Github as an Apps Script cache platform

Another plugin available for Apps script library with plugins for multiple backend cache platforms so we can use Github as a back end for caching large objects across platforms.

Benefits of using Github

It’s possible to use a github repo as the back end for a caching service, and by taking this approach we can share data between Apps script and multiple platforms. It also means you can retrieve the data with the git CLI in addition.

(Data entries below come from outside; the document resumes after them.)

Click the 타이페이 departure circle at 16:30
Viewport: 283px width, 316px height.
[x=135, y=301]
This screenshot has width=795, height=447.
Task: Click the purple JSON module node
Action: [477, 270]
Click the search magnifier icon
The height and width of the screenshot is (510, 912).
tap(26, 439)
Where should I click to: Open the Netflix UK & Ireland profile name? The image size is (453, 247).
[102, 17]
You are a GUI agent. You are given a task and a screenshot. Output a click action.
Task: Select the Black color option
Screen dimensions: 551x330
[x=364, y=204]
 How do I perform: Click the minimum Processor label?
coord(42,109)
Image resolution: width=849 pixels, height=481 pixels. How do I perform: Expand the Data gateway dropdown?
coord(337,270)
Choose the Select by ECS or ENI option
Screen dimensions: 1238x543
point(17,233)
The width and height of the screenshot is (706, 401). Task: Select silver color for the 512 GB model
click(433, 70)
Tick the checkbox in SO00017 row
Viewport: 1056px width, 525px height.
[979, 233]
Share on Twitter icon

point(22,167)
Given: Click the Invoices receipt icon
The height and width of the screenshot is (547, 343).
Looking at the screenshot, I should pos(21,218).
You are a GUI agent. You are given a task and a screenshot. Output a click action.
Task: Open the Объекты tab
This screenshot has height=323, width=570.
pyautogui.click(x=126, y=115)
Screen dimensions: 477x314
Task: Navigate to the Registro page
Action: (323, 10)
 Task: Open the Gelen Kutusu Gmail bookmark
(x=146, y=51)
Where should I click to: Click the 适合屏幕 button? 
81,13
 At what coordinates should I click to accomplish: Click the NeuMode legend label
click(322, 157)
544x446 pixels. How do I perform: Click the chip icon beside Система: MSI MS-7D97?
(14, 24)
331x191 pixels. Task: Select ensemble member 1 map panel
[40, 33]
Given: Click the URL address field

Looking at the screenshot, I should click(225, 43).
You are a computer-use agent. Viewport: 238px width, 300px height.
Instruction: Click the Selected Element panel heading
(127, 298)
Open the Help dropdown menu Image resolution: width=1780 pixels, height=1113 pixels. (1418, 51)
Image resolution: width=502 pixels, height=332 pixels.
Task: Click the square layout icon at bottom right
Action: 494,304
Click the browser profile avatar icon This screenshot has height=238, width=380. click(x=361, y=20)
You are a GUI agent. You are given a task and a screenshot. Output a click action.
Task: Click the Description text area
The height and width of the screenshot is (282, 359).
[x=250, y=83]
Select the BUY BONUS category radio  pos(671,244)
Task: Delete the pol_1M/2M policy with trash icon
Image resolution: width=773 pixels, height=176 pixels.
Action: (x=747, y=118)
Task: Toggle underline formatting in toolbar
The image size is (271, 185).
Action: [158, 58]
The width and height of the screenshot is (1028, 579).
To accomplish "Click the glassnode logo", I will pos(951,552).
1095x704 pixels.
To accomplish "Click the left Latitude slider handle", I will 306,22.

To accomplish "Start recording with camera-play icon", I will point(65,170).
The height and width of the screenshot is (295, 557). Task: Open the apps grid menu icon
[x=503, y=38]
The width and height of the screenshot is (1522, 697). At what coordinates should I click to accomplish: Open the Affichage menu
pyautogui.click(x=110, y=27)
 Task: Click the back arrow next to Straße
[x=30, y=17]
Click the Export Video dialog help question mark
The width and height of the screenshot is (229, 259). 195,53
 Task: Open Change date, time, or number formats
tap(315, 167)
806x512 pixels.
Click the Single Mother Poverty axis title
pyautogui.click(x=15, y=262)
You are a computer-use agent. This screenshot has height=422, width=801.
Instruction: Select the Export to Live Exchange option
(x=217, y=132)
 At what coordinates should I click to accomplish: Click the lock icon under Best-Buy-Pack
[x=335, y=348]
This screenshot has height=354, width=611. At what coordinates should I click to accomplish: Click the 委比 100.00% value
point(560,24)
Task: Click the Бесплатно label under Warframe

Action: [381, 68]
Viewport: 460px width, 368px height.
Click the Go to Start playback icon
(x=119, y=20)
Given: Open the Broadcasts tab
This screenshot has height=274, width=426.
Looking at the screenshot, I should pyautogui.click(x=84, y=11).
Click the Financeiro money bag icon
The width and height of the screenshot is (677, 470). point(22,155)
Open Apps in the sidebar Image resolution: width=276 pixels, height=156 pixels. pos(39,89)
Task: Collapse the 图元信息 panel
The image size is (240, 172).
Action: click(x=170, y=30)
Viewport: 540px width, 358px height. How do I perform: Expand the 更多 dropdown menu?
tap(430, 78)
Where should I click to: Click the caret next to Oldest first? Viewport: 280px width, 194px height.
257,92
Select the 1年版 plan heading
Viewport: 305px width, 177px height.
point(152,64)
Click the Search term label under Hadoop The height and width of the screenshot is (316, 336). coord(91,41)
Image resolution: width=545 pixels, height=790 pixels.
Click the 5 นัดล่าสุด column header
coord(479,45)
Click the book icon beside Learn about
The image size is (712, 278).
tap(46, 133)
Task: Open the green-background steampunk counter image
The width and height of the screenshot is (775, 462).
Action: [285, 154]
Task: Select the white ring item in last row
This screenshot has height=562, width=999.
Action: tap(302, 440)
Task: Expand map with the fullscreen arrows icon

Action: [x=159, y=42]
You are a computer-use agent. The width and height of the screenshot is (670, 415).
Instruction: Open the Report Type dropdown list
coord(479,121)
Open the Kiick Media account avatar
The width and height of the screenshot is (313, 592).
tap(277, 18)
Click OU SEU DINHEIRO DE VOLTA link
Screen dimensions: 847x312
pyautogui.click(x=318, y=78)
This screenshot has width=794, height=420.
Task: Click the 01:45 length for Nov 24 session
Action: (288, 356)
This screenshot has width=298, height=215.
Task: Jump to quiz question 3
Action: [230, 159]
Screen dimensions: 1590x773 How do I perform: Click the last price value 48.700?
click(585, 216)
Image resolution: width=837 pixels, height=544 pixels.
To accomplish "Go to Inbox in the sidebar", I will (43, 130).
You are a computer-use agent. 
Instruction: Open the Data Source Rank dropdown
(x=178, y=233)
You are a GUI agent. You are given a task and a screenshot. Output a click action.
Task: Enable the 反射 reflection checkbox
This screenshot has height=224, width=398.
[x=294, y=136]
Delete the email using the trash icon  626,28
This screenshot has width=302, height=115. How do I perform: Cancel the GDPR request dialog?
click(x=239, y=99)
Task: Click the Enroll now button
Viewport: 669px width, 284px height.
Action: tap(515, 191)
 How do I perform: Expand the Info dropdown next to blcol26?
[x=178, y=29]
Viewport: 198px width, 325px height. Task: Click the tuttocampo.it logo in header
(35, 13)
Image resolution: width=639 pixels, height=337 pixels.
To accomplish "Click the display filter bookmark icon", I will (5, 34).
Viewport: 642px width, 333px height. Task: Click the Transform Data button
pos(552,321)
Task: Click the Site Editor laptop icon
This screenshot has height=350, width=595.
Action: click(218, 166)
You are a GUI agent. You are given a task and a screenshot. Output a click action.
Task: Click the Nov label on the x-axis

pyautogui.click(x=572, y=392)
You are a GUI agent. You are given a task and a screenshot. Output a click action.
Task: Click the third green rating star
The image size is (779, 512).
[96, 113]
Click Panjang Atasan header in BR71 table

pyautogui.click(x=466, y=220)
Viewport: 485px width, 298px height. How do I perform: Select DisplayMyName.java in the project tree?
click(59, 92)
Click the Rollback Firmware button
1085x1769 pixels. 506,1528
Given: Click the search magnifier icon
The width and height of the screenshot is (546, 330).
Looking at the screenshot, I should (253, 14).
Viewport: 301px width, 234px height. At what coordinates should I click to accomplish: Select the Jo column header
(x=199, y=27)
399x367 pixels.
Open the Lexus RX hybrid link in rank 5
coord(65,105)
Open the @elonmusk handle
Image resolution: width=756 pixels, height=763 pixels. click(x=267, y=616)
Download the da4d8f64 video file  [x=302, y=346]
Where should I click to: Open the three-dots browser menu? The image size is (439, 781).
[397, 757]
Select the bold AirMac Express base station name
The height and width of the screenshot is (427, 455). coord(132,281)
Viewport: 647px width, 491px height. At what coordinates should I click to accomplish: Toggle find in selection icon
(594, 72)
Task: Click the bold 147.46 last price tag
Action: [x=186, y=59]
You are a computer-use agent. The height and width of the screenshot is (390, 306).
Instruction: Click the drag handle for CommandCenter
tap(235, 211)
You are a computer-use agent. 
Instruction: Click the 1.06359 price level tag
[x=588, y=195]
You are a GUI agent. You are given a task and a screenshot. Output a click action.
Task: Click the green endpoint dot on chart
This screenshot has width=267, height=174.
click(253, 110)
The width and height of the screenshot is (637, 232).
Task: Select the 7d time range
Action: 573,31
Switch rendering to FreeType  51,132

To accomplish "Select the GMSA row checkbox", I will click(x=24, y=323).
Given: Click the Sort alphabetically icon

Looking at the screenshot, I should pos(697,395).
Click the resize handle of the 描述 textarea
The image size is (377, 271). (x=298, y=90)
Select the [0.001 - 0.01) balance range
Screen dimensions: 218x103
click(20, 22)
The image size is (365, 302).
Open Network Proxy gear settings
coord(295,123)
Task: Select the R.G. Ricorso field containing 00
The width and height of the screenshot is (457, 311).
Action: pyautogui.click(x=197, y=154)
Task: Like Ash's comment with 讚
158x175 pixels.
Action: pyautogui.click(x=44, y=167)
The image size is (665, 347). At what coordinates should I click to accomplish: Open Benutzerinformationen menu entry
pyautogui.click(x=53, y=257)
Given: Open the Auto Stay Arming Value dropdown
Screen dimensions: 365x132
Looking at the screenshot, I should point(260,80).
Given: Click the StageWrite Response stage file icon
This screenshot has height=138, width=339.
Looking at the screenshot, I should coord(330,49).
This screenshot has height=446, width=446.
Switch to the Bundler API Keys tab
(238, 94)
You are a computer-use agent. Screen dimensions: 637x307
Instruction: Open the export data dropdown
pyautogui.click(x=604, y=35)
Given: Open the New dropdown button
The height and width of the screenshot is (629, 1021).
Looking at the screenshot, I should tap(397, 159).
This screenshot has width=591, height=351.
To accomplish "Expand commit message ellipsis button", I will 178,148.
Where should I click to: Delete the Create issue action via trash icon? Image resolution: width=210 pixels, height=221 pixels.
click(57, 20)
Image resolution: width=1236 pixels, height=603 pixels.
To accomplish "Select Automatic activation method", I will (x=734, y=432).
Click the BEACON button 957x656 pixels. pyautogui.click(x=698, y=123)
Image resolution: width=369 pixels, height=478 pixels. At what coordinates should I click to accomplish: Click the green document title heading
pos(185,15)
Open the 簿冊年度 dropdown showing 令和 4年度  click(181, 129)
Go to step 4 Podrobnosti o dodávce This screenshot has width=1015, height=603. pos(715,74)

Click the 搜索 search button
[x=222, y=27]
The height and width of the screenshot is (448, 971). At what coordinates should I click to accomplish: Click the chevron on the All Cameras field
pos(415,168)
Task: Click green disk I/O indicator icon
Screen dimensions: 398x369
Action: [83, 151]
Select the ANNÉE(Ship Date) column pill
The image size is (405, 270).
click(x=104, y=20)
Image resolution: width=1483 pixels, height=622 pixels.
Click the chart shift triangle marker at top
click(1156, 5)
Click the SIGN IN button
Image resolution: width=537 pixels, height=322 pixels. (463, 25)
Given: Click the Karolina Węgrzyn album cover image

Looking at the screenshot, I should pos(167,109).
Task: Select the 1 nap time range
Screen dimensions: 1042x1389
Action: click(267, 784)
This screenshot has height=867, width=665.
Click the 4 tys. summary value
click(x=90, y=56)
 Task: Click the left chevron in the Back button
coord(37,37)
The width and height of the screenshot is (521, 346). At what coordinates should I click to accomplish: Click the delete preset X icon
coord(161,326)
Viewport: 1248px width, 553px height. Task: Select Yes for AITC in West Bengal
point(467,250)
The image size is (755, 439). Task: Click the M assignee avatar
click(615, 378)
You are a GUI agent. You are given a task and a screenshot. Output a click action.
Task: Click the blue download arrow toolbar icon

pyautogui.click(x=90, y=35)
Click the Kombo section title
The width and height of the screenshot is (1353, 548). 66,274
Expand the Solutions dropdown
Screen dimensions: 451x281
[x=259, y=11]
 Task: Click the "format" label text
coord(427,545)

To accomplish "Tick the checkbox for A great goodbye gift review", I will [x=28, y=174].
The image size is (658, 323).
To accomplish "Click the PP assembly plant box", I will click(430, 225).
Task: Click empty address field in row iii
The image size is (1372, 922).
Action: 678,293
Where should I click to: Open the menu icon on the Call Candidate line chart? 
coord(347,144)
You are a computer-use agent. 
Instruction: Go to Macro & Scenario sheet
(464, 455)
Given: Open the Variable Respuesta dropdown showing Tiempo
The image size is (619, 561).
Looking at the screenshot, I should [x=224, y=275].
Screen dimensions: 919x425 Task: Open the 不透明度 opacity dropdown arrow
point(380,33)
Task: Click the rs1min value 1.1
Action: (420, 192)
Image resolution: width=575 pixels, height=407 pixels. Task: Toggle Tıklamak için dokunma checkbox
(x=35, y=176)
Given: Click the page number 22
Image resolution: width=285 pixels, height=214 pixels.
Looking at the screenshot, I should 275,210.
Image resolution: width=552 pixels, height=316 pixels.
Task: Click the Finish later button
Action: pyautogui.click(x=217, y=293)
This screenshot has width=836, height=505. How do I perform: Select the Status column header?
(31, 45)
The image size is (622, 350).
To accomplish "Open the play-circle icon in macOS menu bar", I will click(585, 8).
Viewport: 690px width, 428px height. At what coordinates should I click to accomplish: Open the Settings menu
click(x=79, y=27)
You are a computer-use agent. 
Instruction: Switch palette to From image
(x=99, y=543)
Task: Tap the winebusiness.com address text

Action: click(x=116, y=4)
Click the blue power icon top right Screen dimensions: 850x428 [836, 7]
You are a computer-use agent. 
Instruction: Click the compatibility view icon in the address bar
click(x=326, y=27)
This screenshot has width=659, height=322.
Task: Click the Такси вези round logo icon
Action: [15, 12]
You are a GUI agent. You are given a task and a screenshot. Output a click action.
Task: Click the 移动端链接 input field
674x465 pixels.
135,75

It works in exactly the same way as all the other backends.  I could have used a gist for this, but even a private gist is still public if you know the URL. Using a regulat git Repo means you can make it private and share it using the tools already built into Github.

How to use

There’s a little bit of setup to do first as we need to use the Github API.

Create a repo and and a github oauth application

First create an empty repo to use (or use an existing one).   you need to go the github settings/developer  and register a new oauth app, and pick up a client secret and client id.  You can just put anything in the callback url for now – we’ll get that later.

register github oauth2 app

Setup your Apps Script App to connect to github.

You’ll need to add the cGoa library, then create and run this function using the clientid and secret you got from github.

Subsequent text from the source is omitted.